6. Improve troubleshooting skills
All customer support agents need to have a strong grasp of how to troubleshoot issues. Fortunately, just like other skills, troubleshooting is a muscle that you can strengthen over time. If you are struggling to quickly and accurately diagnose problems, improving your troubleshooting skills may be a great goal.
Troubleshooting skills can be measured in multiple ways, including as part of quality assurance reviews or as part of another metric. For example, improving troubleshooting may reduce the number of responses it takes for tickets to be resolved. It may also improve time to resolution and the number of tickets the agent is able to resolve.
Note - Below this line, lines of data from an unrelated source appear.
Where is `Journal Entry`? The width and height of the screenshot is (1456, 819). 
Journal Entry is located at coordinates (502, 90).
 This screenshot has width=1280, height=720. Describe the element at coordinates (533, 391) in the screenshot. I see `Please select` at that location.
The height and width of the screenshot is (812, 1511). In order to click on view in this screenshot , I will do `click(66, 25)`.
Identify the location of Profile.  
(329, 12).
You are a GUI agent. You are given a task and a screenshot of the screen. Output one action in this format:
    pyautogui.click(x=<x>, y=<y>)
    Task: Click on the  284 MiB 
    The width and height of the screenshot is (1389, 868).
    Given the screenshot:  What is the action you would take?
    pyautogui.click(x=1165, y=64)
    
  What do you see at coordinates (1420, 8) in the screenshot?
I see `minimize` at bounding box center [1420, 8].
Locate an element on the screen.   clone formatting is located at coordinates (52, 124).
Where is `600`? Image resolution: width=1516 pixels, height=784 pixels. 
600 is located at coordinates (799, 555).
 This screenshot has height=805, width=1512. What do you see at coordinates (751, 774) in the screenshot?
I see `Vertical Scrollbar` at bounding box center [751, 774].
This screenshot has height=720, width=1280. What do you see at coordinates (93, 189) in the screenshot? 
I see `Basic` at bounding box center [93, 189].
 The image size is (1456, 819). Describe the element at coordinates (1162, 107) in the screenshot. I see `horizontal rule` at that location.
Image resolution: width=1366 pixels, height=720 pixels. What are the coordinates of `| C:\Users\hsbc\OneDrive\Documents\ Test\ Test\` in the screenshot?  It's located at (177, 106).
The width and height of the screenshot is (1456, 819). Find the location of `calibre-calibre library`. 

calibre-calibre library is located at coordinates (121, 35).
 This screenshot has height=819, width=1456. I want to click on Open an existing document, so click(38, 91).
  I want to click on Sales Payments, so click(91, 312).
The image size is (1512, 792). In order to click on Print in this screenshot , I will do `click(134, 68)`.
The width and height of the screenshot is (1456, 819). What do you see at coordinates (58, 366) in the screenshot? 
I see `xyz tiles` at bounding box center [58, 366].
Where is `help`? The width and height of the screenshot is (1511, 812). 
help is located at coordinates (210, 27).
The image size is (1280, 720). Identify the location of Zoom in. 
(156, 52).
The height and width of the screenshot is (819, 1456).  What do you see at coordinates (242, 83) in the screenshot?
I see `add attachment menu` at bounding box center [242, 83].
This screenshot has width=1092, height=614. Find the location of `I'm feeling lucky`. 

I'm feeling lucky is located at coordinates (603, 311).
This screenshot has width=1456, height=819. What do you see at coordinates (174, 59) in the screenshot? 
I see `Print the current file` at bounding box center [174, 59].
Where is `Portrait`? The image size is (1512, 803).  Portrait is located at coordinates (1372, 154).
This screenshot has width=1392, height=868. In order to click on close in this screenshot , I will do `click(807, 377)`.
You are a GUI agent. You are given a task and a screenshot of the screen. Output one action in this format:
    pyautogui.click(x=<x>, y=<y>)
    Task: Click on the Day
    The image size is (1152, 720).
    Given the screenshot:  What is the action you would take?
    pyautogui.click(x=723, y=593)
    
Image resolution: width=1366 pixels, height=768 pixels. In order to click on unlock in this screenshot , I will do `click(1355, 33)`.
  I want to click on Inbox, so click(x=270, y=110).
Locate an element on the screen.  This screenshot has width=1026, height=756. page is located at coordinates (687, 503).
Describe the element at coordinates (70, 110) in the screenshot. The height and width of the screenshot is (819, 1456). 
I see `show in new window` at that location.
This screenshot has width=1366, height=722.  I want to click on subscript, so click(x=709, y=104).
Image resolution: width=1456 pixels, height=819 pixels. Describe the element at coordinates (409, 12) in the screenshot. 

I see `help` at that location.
7. Improve leadership skills
Whether you want to become a people manager or just take on more responsibility in your individual contributor role, leadership skills are a key part of growing as an agent. By including leadership skills as a goal for agents, they stay motivated and challenged with new opportunities.
Leadership skills aren’t necessarily measured by metrics and quantitative results. Instead, leadership goals are often represented as projects and tasks that require new skills to accomplish. Providing feedback on the execution of these tasks will help cement new capabilities.
Use customer service goals to keep your team motivated
Setting great goals will keep your team moving forward. Use the examples above to set your own SMART goals to elevate your team’s performance.